Goal of the exercise → Count every line in the entries that contains "food". Report that count alone.

Material for this exercise →
>>>

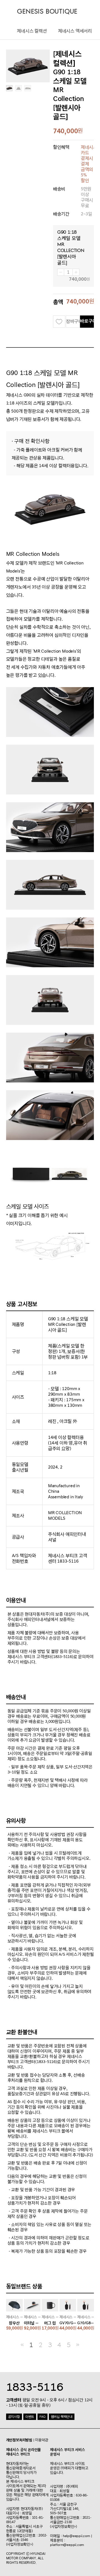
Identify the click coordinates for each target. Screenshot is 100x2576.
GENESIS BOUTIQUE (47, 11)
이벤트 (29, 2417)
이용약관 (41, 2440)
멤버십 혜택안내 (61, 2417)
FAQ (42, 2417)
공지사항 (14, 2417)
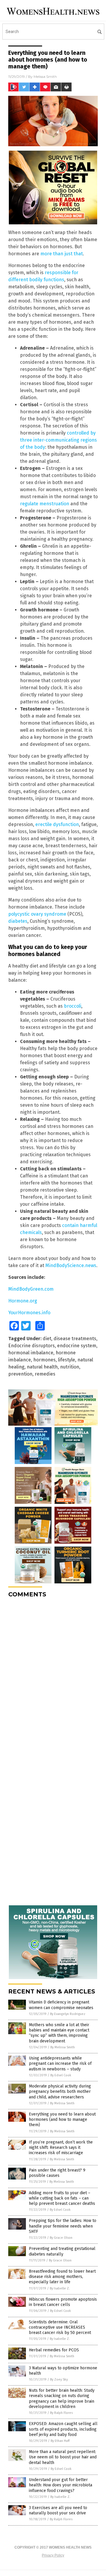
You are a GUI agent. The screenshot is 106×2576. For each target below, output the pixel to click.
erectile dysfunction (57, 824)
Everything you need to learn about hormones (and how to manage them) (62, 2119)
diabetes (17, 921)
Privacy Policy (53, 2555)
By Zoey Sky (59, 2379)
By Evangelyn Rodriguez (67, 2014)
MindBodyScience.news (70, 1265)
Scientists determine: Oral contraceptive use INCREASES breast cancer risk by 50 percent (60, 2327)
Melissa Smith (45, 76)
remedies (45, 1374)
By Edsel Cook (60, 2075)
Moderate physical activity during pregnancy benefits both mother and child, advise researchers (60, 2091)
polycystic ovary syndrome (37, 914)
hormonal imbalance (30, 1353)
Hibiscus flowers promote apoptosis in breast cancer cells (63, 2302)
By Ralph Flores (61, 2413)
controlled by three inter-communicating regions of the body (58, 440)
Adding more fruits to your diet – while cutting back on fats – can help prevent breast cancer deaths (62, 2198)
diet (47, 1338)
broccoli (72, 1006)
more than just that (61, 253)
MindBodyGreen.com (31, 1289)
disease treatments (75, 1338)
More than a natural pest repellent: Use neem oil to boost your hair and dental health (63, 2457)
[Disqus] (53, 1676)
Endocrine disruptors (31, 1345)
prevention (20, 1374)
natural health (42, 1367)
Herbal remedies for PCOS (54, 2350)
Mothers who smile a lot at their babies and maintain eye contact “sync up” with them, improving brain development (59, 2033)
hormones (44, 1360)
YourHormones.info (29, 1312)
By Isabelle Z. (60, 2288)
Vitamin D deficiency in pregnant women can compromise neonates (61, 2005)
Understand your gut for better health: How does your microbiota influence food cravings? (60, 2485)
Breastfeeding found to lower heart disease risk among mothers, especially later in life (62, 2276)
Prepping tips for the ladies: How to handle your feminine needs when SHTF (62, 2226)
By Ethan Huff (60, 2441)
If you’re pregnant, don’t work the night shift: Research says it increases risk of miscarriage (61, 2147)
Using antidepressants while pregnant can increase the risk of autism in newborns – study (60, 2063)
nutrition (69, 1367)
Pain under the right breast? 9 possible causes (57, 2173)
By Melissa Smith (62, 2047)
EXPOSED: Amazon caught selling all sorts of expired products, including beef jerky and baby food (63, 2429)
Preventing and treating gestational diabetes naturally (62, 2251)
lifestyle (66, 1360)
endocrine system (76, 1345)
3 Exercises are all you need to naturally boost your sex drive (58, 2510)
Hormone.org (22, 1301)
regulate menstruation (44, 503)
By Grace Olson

<<<
>>>

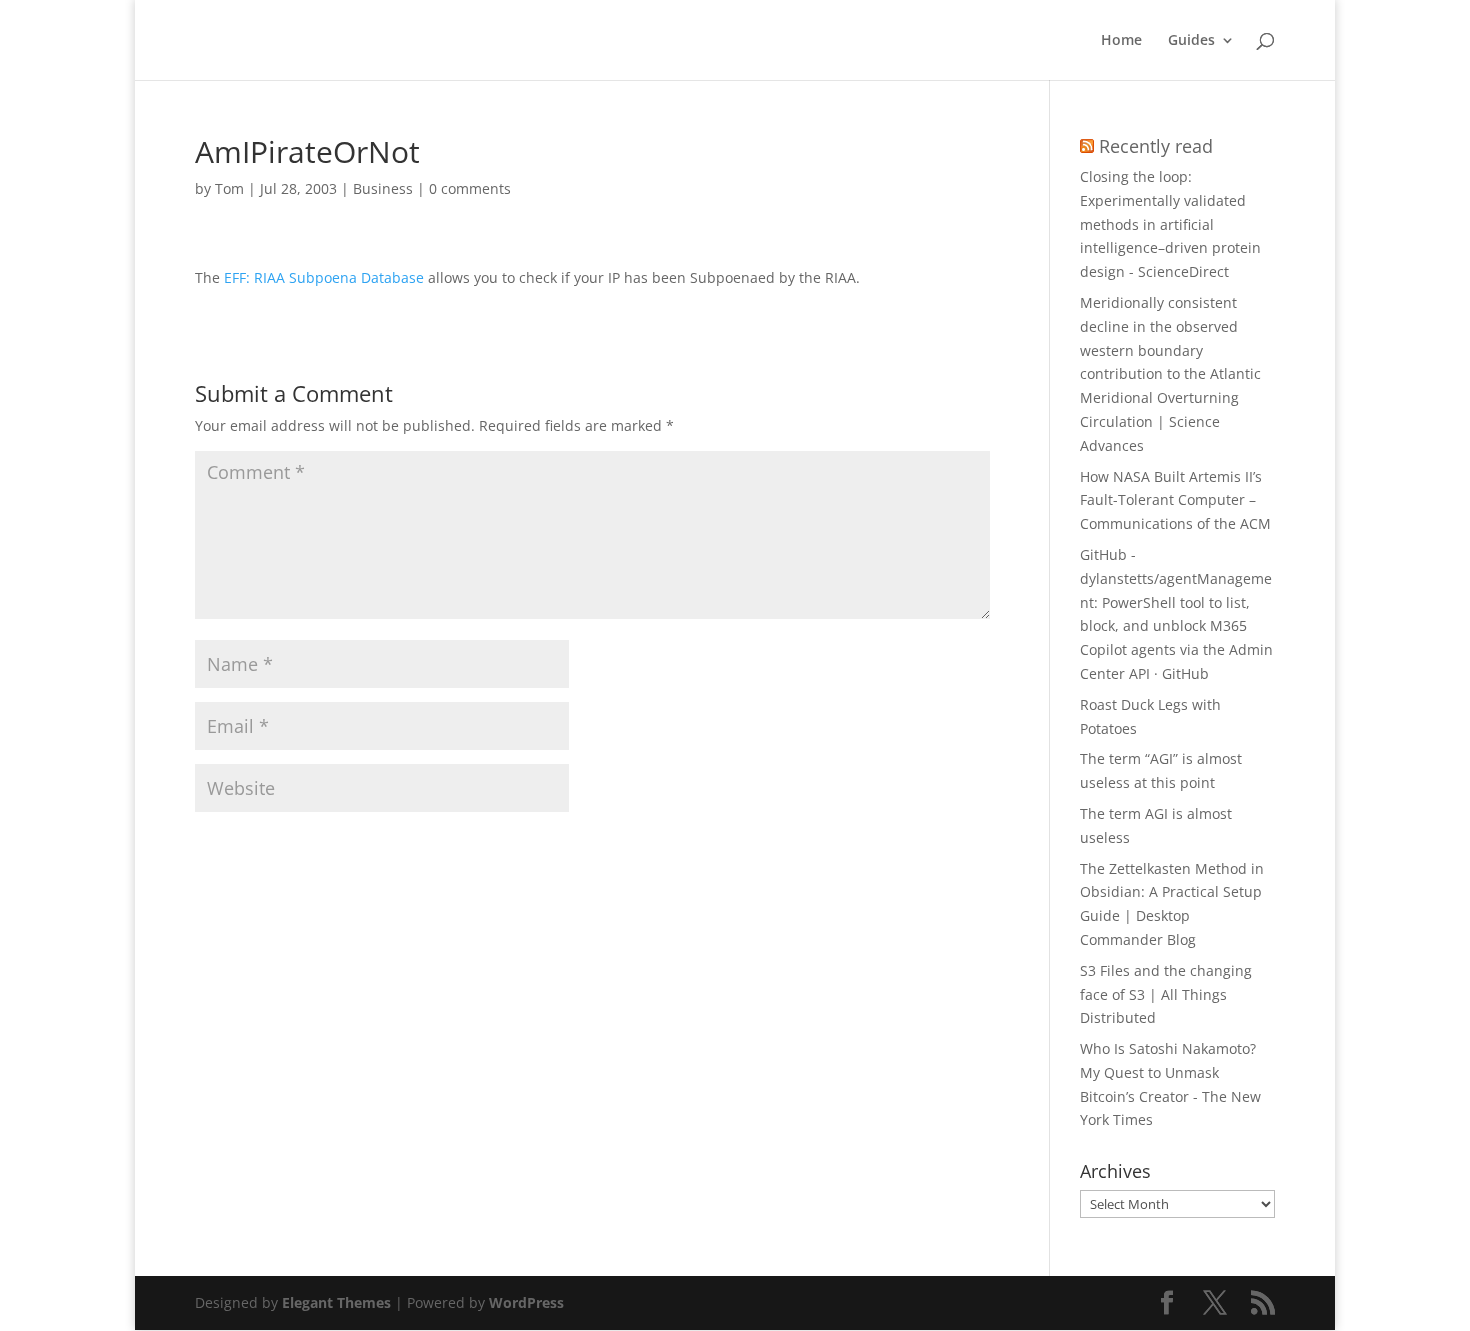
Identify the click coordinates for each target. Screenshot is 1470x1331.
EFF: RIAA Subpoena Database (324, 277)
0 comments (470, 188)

<<<
>>>

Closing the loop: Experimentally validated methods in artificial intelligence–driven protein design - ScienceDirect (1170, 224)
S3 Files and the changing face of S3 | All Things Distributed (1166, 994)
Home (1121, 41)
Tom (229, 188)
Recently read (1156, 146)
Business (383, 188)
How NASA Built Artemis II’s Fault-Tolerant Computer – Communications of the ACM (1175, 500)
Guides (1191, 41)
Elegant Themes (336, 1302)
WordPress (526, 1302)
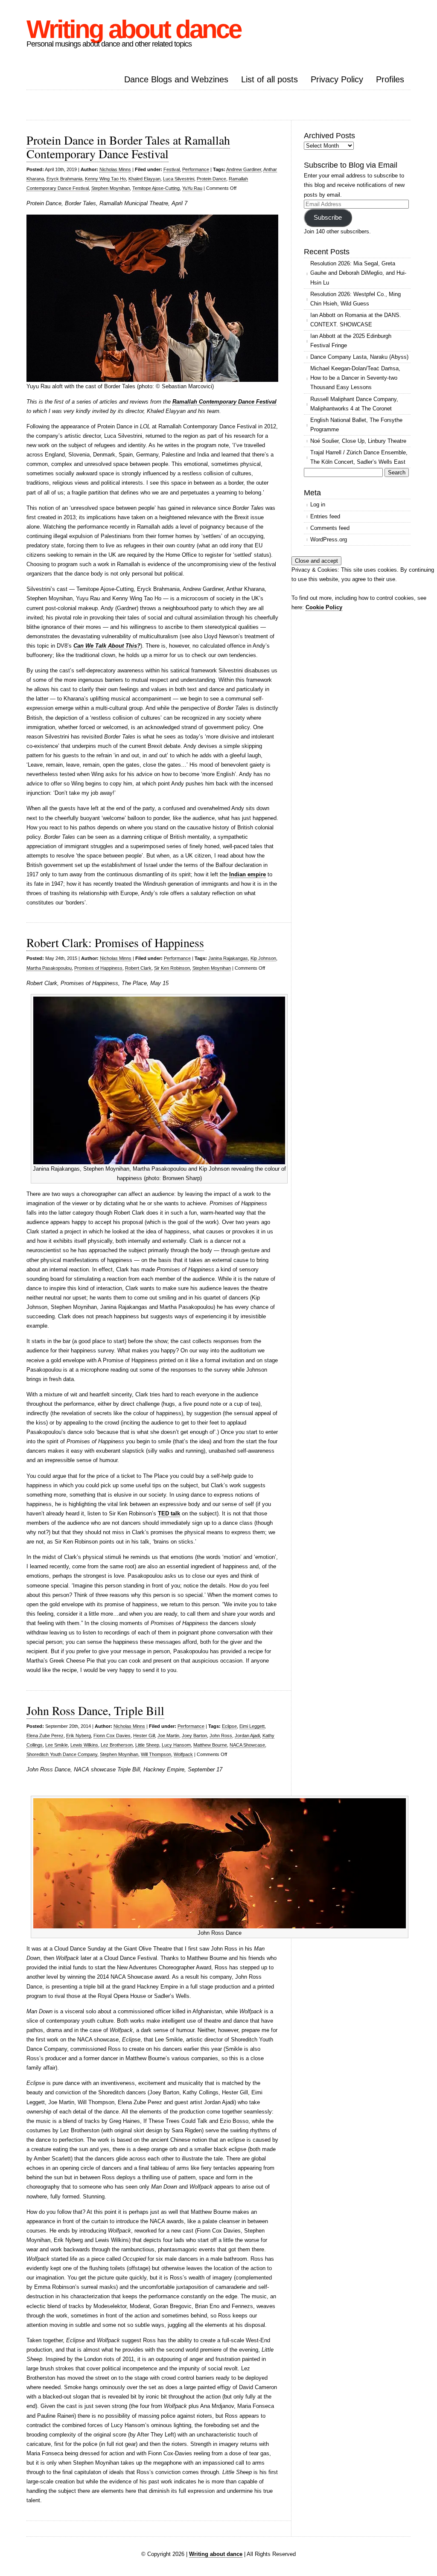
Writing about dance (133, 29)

<<<

Task solution → 2